### ENTRIES PROVIDED:
*-*-*

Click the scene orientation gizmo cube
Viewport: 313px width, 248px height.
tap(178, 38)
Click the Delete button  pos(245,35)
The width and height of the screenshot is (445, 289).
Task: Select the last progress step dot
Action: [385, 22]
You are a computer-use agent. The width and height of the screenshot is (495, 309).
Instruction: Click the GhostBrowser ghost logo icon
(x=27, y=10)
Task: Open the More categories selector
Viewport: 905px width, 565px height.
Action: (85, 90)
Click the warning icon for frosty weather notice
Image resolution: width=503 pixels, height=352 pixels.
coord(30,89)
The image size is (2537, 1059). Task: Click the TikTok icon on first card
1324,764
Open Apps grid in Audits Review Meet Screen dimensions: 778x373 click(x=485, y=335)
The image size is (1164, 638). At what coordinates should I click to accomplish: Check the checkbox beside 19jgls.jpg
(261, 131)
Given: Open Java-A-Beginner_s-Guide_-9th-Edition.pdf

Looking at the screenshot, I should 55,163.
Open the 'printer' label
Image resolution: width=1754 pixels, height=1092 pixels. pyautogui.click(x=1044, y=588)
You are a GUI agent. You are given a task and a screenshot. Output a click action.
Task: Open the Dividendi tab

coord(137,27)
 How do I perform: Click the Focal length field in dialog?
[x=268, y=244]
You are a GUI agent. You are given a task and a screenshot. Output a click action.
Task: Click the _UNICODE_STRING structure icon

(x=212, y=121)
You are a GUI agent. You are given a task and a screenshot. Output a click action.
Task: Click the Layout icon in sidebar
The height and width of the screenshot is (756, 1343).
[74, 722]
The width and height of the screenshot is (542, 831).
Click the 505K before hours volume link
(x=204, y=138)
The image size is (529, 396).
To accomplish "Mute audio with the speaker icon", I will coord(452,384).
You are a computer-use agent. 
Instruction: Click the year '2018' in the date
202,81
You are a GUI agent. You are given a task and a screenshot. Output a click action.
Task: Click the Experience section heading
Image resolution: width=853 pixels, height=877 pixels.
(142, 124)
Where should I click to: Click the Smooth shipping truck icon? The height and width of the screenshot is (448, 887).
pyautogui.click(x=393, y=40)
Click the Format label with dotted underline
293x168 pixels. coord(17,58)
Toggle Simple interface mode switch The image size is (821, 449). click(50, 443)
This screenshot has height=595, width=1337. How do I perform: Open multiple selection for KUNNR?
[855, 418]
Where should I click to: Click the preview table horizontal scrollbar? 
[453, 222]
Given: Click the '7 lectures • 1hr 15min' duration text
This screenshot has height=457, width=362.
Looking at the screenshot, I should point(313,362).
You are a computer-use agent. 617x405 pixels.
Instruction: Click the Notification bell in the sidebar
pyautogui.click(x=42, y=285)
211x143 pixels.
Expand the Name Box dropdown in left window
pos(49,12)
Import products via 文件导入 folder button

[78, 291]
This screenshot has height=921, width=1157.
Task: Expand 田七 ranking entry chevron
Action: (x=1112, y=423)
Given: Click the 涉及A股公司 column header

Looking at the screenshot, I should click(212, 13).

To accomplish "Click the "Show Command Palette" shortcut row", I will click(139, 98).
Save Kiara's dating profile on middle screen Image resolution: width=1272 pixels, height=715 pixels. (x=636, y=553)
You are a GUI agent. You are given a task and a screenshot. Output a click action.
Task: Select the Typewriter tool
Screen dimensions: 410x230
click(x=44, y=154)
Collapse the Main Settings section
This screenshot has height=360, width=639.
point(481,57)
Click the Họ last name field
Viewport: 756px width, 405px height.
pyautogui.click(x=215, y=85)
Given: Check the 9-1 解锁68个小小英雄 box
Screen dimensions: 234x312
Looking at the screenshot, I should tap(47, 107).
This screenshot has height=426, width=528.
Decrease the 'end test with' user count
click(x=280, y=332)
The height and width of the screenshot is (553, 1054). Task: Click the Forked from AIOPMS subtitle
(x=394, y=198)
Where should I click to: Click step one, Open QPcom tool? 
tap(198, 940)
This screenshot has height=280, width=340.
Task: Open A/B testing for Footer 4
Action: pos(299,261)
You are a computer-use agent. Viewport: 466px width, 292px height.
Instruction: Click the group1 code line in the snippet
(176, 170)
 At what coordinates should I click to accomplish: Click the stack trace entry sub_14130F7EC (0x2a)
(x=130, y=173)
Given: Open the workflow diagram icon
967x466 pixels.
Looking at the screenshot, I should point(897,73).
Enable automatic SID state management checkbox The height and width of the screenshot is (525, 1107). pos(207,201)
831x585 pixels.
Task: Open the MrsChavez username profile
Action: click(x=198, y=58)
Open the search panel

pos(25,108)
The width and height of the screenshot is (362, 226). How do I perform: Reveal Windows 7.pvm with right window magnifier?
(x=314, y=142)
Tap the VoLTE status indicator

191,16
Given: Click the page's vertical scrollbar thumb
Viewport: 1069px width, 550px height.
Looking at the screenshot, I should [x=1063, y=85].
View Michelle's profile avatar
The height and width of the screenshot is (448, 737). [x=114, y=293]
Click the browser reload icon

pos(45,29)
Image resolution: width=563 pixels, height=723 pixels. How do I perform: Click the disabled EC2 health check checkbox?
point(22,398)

*-*-*

### EXERCISE GOAL:
Restate the material word for word, but only from its first line through the line containing "You are a computer-use agent. The".

### SOLUTION BELOW:
Click the scene orientation gizmo cube
Viewport: 313px width, 248px height.
tap(178, 38)
Click the Delete button  pos(245,35)
The width and height of the screenshot is (445, 289).
Task: Select the last progress step dot
Action: [385, 22]
You are a computer-use agent. The width and height of the screenshot is (495, 309).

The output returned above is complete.